Re: [PATCH net] udp: Allow kernel service to avoid udp socket rx queue

From: Paolo Abeni
Date: Thu Oct 04 2018 - 05:08:16 EST


Hi,

On Wed, 2018-10-03 at 19:48 +0100, David Howells wrote:
> There's a problem somewhere skb_recv_udp() that doesn't decrease the
> sk_rmem_alloc counter when a packet is extracted from the receive queue by
> a kernel service.

If this is the case, it's really bad and need an explicit fix. However
it looks like sk_rmem_alloc is reclaimed by skb_recv_udp(), as it ends-
up calling udp_rmem_release() on succesfull dequeue.

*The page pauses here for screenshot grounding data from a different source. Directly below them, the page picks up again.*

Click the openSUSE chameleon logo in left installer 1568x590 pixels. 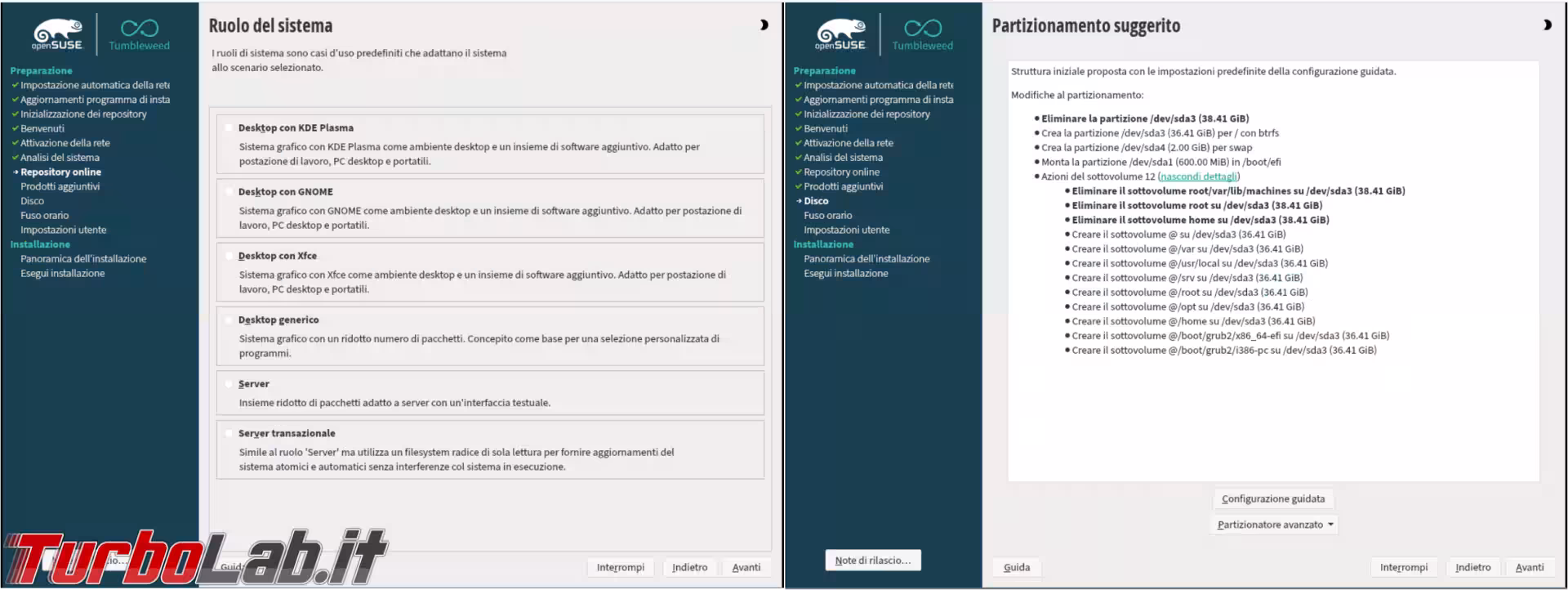coord(57,35)
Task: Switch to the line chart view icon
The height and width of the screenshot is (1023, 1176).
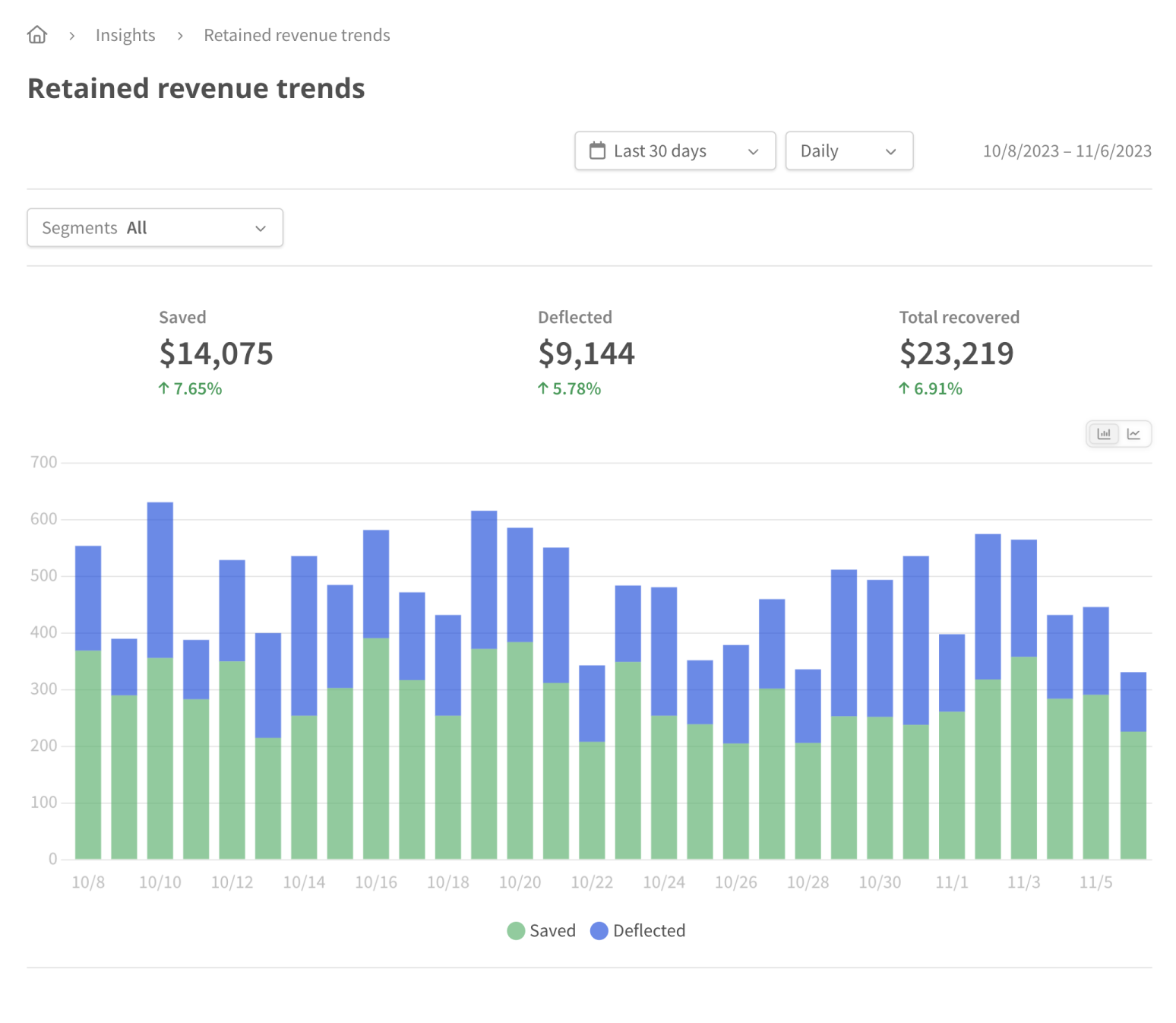Action: pyautogui.click(x=1134, y=433)
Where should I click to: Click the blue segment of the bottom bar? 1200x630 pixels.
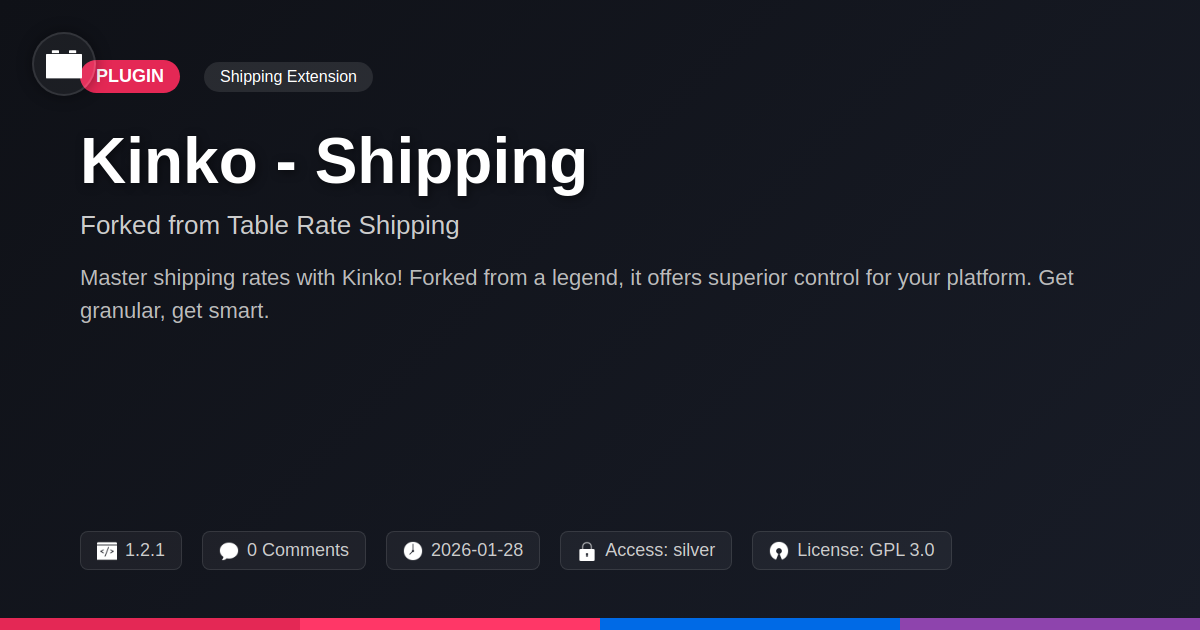coord(750,623)
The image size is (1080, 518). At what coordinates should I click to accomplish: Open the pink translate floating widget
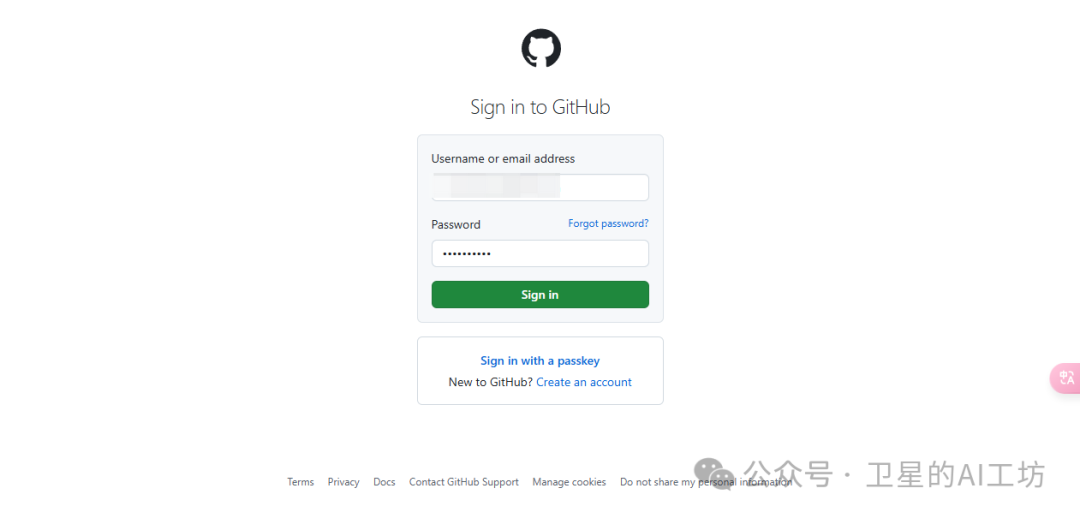pos(1066,378)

udp_rmem_release() can delay sk_rmem_alloc reclaiming is the rx queue
is almost empty, due to commit
6b229cf77d683f634f0edd876c6d1015402303ad. Anyhow I don't see either as
that may affect this scenario: if only 1/4 of the maxium receive buffer
size is used, the next packet should always be able to land into the rx
queue, with the default sk_rcvbuf and every reasonable truesize.

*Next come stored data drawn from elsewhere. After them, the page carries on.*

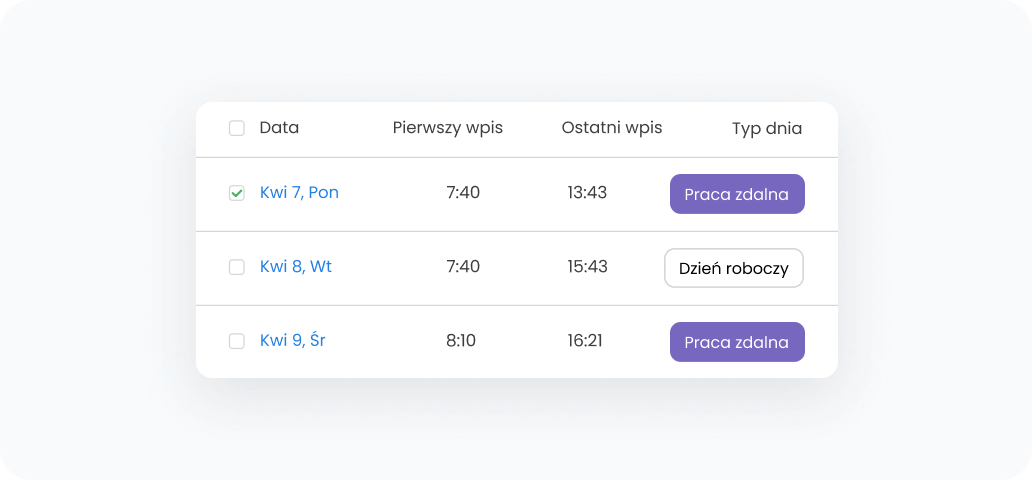The image size is (1032, 480).
Task: Check the Kwi 8, Wt row checkbox
Action: click(x=237, y=267)
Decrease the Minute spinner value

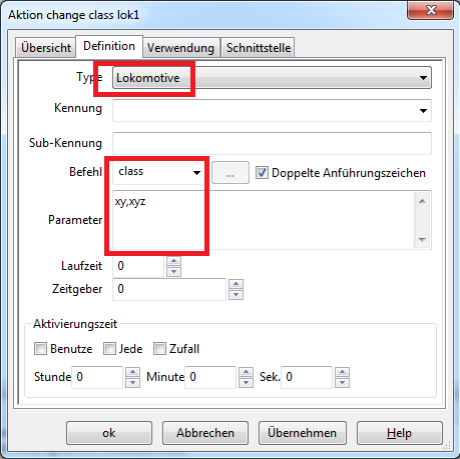click(246, 383)
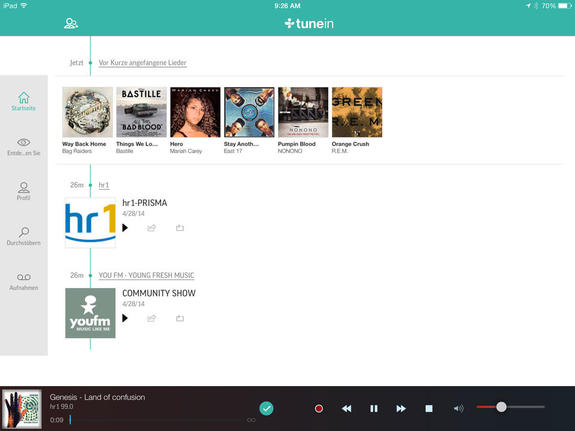The height and width of the screenshot is (431, 575).
Task: Play the COMMUNITY SHOW from YOU FM
Action: 125,318
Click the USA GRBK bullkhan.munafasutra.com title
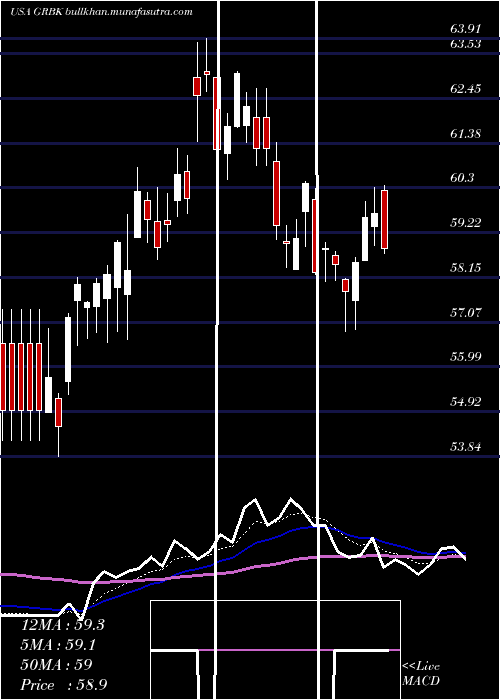500x700 pixels. pyautogui.click(x=101, y=12)
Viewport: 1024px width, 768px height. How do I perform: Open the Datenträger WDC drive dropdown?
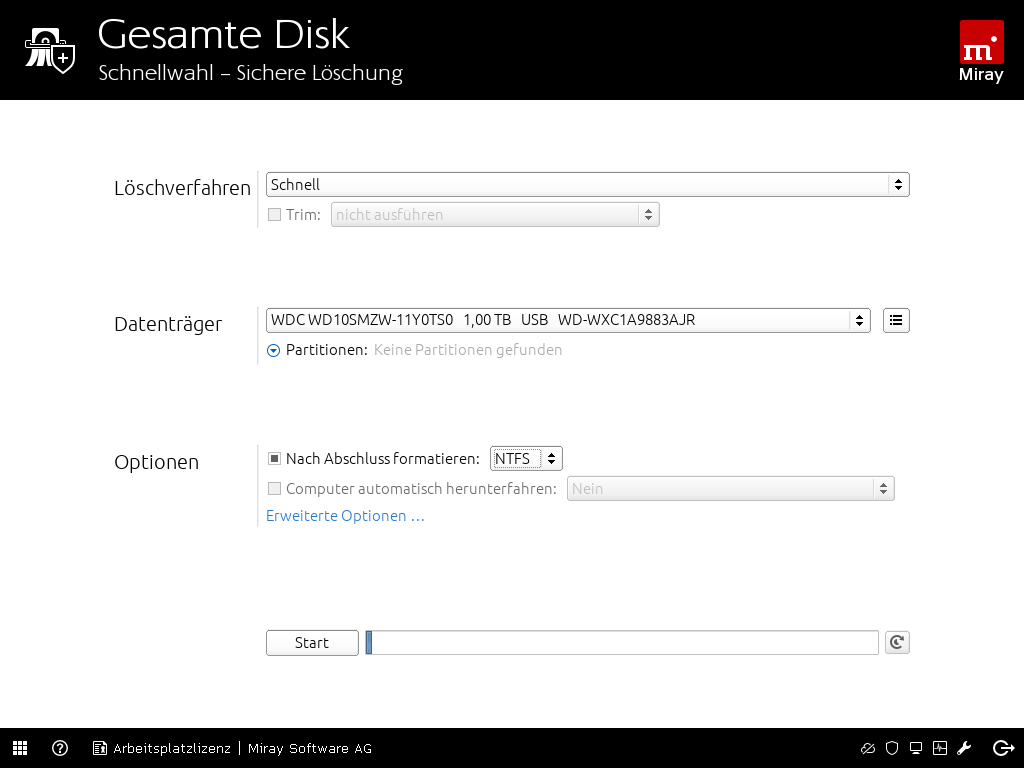click(567, 321)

> Further, there doesn't seem any point in having the socket buffer being
> added to the UDP socket's rx queue since the rxrpc's data_ready handler
> takes it straight back out again (more or less, there seem to be occasional
> hold ups there).

I really would really try to avoid adding another indirect call in the
data-path, unless strictly needed (to avoid more RETPOLINE overhead for
all other use-case). If skipping altogether the enqueuing makes sense
(I guess so, mostily for performance reasons), I *think* you can use
the already existing encap_rcv hook, initializing it to the rxrpc input
function, and updating such function to pull the udp header and ev.
initializing the pktinfo, if needed. Please see e.g. l2tp usage.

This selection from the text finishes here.